LAWS(PVC)-1925-8-67

NOMULA RAMAYYA Vs. NADIPINENI APPAYYA

Decided On August 05, 1925
NOMULA RAMAYYA Appellant
V/S
NADIPINENI APPAYYA Respondents

JUDGEMENT

(1.) The main question at issue in this appeal is whether a document marked as Ex. J., is admissible in evidence. The District Munsif rejected the document, but it has been admitted by the Subordinate Judge. On the 9 October 1918, the 2nd defendant executed a sale-deed, Ex. H. in favour of the plaintiff. The plaintiff claimed the lands sold in some execution proceedings but his claim was dismissed, and therefore, he had brought this suit to declare his right under the sale-deed. Defendants 2 and 3 contend that the sale to the plaintiff was a purely nominal transaction which was not intended to take effect and in order to prove this, they rely on this document Ex. J. The plaintiff says, amongst other things : " I am entitled only to money not to lands." This recital was made almost immediately after the sale-deed for the lands had been executed in plaintiff's favour. I cannot possibly conceive that, if the plaintiff had really purchased those lands, he would have made this statement immediately afterwards. It was, I think, clearly made in order to protect the 2nd defendant's interest, the sale-deed having been executed for the same purpose, namely, to protect the 2nd defendant against his creditors who were then pressing him. I agree with the learned Subordinate Judge that Ex. J is very strong evidence of the nominal character of Ex. H, and I most certainly think that there is ho reason to set aside his finding on this question of fact, as it is justifiable on the evidence of Ex. J. If he is entitled to rely on Ex. J., his finding that the sale was only nominal would be justified and must be accepted. As regards the admissibility of Ex. J, the appellant-plaintiff relies on the Full Bench decision reported in Pyinda Venkatachelapathi V/s. Muthe Venkatachelapati [1914] 26 M.L.J 151. He relies on the following passage: Assuming the plaintiff is entitled to sue for possession on the ground that no title passed to the defendants under the sale-deed (Ex. A.), in order to succeed he must show that by virtue of the unregistered letter the sale-deed does not affect the immovable property which is comprised both in the sale-deed and in the unregistered letter, in the way in which the sale-deed purports to affect the property , if the unregistered letter had never been written. This being so, it seems to us the unregistered letter is relied on as evidence of a transaction affecting immovable property and, being unregistered, is inadmissible in evidence.

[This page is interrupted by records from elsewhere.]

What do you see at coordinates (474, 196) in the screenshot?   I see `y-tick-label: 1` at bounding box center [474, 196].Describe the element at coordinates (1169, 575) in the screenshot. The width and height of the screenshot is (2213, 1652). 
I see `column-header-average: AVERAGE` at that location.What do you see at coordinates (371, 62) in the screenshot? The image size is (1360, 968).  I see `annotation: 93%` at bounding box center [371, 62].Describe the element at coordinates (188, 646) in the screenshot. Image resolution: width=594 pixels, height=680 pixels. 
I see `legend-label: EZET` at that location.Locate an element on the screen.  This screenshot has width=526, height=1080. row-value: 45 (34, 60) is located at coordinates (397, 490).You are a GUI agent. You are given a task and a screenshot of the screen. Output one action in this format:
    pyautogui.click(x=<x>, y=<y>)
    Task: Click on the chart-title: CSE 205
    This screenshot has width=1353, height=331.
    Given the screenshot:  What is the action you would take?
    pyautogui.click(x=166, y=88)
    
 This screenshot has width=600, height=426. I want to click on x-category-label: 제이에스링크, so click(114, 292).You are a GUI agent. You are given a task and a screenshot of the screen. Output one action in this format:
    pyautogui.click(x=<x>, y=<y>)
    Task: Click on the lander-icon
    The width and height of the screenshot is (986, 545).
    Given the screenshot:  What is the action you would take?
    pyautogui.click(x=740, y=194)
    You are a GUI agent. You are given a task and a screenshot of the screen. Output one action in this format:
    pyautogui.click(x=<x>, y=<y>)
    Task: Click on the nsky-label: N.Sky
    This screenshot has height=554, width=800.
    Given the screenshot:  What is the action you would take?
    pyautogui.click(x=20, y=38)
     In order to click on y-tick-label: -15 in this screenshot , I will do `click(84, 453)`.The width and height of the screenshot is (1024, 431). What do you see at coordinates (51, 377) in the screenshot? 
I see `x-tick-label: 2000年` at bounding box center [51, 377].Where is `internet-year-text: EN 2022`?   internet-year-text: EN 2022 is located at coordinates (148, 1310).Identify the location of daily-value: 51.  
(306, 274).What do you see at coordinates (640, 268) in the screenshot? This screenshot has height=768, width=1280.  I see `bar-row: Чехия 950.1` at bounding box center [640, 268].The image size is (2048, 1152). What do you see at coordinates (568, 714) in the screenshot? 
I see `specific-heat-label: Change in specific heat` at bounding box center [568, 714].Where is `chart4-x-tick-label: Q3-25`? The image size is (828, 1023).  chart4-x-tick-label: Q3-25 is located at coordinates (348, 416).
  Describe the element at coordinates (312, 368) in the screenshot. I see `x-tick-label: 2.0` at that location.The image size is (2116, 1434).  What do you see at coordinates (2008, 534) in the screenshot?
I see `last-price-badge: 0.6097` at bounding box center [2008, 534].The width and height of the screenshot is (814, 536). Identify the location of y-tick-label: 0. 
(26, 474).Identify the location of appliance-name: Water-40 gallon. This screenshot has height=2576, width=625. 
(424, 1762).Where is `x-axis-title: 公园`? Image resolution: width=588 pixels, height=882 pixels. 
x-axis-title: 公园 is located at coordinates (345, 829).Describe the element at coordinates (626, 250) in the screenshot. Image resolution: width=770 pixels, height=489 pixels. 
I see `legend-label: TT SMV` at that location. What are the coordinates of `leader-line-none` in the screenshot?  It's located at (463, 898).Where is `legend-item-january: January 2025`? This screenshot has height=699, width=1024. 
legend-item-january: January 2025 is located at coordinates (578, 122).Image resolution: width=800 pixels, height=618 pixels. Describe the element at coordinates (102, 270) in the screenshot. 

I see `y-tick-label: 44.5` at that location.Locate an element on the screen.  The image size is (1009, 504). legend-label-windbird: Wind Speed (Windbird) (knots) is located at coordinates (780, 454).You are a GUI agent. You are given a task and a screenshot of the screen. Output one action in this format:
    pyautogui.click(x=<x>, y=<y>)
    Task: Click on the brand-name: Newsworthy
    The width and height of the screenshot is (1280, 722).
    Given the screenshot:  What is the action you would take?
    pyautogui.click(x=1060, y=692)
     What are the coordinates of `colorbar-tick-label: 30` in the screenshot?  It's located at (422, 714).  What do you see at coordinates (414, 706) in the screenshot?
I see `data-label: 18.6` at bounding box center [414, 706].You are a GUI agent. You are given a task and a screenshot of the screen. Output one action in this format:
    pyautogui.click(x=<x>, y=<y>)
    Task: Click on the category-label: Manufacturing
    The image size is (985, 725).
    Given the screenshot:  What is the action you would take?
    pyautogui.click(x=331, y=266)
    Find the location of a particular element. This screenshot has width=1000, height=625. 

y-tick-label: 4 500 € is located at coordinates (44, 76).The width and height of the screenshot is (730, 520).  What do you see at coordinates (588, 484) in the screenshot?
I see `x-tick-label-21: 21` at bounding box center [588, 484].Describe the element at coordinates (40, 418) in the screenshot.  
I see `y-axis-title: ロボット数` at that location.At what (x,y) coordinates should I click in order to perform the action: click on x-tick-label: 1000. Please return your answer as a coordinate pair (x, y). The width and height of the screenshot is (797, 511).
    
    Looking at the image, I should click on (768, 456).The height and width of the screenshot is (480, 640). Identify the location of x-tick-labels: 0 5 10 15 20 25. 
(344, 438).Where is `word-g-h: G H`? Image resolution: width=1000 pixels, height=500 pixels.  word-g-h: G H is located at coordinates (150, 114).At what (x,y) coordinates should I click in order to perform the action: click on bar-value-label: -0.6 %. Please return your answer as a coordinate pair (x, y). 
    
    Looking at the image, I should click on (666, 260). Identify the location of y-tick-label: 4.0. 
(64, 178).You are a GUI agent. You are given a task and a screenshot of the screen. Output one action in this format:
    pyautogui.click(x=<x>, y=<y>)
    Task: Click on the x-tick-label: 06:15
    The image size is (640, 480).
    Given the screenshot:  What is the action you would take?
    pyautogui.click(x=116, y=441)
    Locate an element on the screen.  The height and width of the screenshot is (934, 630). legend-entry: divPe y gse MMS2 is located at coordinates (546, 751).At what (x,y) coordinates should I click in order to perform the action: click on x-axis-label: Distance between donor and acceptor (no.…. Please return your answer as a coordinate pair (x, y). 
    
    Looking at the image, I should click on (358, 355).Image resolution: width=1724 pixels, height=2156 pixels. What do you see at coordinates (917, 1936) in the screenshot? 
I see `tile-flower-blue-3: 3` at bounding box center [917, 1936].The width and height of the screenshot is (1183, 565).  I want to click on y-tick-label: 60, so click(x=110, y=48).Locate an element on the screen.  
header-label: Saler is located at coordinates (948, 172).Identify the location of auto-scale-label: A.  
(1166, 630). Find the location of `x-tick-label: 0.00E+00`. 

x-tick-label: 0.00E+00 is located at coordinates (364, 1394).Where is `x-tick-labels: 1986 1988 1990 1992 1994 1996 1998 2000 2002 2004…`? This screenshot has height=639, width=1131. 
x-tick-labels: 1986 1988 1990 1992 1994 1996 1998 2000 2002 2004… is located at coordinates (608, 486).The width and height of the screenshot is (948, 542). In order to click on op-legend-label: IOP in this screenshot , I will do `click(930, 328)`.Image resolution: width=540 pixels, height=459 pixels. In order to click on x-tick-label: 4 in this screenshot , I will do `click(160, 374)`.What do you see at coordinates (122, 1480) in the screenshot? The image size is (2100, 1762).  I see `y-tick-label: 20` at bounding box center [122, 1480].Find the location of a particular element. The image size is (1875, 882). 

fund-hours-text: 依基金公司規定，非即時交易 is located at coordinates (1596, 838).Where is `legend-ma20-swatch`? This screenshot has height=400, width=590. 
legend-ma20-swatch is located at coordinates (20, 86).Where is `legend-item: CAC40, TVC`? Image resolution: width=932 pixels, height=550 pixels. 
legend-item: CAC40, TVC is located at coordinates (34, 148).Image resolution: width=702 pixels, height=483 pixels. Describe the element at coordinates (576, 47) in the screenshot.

(2.) The facts of the case are not given in the report, but on reference to Muthe Venkatachelapathi V/s. Pyinda Venkatachelapathi [1912] 23 M.L.J. 652, the judgment of the Division Bench shows that the conflict in that case was whether the document evidenced a sale or merely a mortgage. There was no suggestion that the transaction was wholly nominal, the case on one side being that it was an outright sale and the case on the other, that it was only a mortgage. In Mr. Justice Miller's judgment he cites the Full Bench case in Raja of Venkatagiri V/s. Narayana Beddi [1894] 17 Mad. 456, which he summarizes as follows: It does not matter that the document may have the effect of proving a transaction affecting immovable property if it is used for the purpose of proving a transaction which does not affect immovable property in any way then it may be received in evidence.

(3.) If the summary of the Full Bench judgment is correct, and I see no reason to think it is not, then it must be applied to the present case where the facts are similar. What the defendants seek to do is to prove that there was a transaction, namely, the execution of a document which does not affect immovable property because it was the intention of the parties that it should not do so. Therefore, in order to prove that fact or that transaction, this unregistered document, Ex. J, would be admissible in evidence. The other case of this Court relied on by " the plaintiff is that reported in Putti Sesha Aiyar V/s. Kuppachar [1919] 10 L.W. 1 where again there was a dispute as to the nature of the interests that passed and no question of the nominal character of the transaction was raised. There is a case exactly in point reported in Yerraguntla Seshacharlu V/s. Mukhumalla Chinniah [1914] 25 I.C. 721, where it was held that an unregistered document purporting to be a sale-deed was admissible in evidence, because it was thereby sought to prove that a prior sale-deed was not a real transaction. That is the very point at issue in this case, and if that is correct, and it is nowhere dissented from, Ex. J. is clearly admissible in evidence.